陥没乳頭
陥没乳頭とは
乳頭が乳輪の表面から突出しないで、陥凹している状態です。
乳房が発達するに従って明らかになってきます。
生まれつきのもの(先天性)と、生まれた後の様々な原因によるもの(後天性)があります。
先天性のものは原因が不明です。
後天性のものは乳管性の乳腺炎や乳房肥大、乳房の手術、乳がんなどが原因となります。
陥没乳頭の症状
症状としては以下のようなものがあります
① 授乳の障害となります
② 陥没した乳首に細菌がたまりやすいため、乳腺炎をくり返します
③ 外見上の問題から、精神的な苦痛となります
陥没乳頭の種類
生まれつきのもの(先天性)と、生まれた後の原因によるもの(後天性)で分けることができます。

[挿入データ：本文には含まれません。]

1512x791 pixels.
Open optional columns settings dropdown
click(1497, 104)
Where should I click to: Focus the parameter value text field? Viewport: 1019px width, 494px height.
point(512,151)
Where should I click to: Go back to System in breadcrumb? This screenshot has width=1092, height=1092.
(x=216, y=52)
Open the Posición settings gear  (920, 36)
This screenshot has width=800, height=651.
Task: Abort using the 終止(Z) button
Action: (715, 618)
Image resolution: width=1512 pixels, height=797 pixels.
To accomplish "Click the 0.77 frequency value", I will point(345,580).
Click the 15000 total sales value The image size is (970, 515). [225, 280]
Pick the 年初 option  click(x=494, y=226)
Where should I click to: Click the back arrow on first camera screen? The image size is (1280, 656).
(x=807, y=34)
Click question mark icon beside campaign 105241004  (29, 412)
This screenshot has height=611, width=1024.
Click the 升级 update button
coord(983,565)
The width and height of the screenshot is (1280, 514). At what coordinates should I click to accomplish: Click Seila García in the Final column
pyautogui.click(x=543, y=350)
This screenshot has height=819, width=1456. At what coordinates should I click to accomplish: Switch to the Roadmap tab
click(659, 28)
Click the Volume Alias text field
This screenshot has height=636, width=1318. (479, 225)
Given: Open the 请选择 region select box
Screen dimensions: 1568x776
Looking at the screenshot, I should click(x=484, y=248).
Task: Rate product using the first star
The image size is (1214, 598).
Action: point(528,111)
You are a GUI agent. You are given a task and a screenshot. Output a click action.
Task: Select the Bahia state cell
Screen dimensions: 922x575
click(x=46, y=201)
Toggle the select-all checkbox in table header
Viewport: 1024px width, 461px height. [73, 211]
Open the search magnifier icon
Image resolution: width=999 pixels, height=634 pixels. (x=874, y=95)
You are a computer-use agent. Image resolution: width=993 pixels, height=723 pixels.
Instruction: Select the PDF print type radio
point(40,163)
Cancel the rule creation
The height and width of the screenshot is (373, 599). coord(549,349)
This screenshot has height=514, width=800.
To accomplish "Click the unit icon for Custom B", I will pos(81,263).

生まれつきのもの(先天性)は引っ張るとでてくるものと、出てこないものに分けられます
仮性陥没乳頭
刺激を加えたり、乳頭を引っぱるとでてきますが、すぐに引っ込んでしまうもの
真性陥没乳頭
乳頭を引っ張りだせないもの
陥没乳頭の治療
切らない方法(保存的方法)
持続的に乳頭を吸引したり、あるいは引っ張る器具を使用します。
3ヵ月から長い場合2年ほどかかる場合もあります。
乳頭の刺激が子宮の収縮を誘発し、早産、流産を起こす可能性があるため、妊娠9~10ヵ月では使用できません
切る方法(観血的治療法)
授乳を行う可能性のある場合は乳管を切らないで、乳管周囲のひきつれをはがしていく方法や、乳頭にさまざまな切開を加えて乳頭を引き出す方法などがあり、これらを駆使して手術を行います。
乳管を切らないように慎重に手術を行うため、時間がかかること、完全に乳頭を引き出すことが難しい場合などがあります。
授乳の可能性がない場合は、乳管の周囲の原因となっている組織を乳管とともに切除,切開して乳頭を引き出します。手術時間は短くてすみ、乳頭の突出も良好な場合が多いです。
陥没乳頭の手術は再発のリスクが1割ほどあります。
再発した場合は再度手術が必要となります。
授乳に障害がある場合は健康保険の適応があります。
手術によって起こりえること(手術の合併症)
陥没乳頭の再発
約1割に再発がみられます。
乳頭の壊死
稀ですが、乳頭への血流の障害によっておこります。
皮下膿瘍
稀に手術の数ヶ月後に乳頭や乳輪の皮膚の下が化膿し膿がたまることがあります。